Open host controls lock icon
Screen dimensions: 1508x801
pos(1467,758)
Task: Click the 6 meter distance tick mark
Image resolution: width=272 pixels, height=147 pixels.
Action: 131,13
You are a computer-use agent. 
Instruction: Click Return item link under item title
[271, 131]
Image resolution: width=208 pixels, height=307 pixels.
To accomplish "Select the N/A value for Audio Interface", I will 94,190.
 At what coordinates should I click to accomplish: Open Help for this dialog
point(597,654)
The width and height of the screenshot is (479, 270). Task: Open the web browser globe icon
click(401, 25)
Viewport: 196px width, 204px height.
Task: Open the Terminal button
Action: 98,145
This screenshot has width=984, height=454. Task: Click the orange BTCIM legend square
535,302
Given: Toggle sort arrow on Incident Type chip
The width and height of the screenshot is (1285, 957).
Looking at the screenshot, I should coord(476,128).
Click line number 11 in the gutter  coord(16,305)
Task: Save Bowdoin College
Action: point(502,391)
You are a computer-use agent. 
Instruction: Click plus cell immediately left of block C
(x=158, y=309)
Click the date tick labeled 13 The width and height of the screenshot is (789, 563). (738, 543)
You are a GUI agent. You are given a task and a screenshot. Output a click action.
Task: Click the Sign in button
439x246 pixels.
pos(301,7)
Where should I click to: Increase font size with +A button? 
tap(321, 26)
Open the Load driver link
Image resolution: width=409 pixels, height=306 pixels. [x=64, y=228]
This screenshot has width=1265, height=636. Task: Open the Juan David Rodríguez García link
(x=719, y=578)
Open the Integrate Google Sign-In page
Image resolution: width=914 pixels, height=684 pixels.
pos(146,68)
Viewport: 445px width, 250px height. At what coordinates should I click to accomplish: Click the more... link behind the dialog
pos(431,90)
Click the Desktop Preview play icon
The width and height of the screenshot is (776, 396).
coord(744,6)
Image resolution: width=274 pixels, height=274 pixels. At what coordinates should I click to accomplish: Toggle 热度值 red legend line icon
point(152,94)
□ □ □ □ □
▶ _To do_: Give back, unchanged, the line containing "439x246 pixels." and each line that comes after it in the entries above, ending with the last.

▶ _Final answer_:
439x246 pixels.
pos(301,7)
Where should I click to: Increase font size with +A button? 
tap(321, 26)
Open the Load driver link
Image resolution: width=409 pixels, height=306 pixels. [x=64, y=228]
This screenshot has width=1265, height=636. Task: Open the Juan David Rodríguez García link
(x=719, y=578)
Open the Integrate Google Sign-In page
Image resolution: width=914 pixels, height=684 pixels.
pos(146,68)
Viewport: 445px width, 250px height. At what coordinates should I click to accomplish: Click the more... link behind the dialog
pos(431,90)
Click the Desktop Preview play icon
The width and height of the screenshot is (776, 396).
coord(744,6)
Image resolution: width=274 pixels, height=274 pixels. At what coordinates should I click to accomplish: Toggle 热度值 red legend line icon
point(152,94)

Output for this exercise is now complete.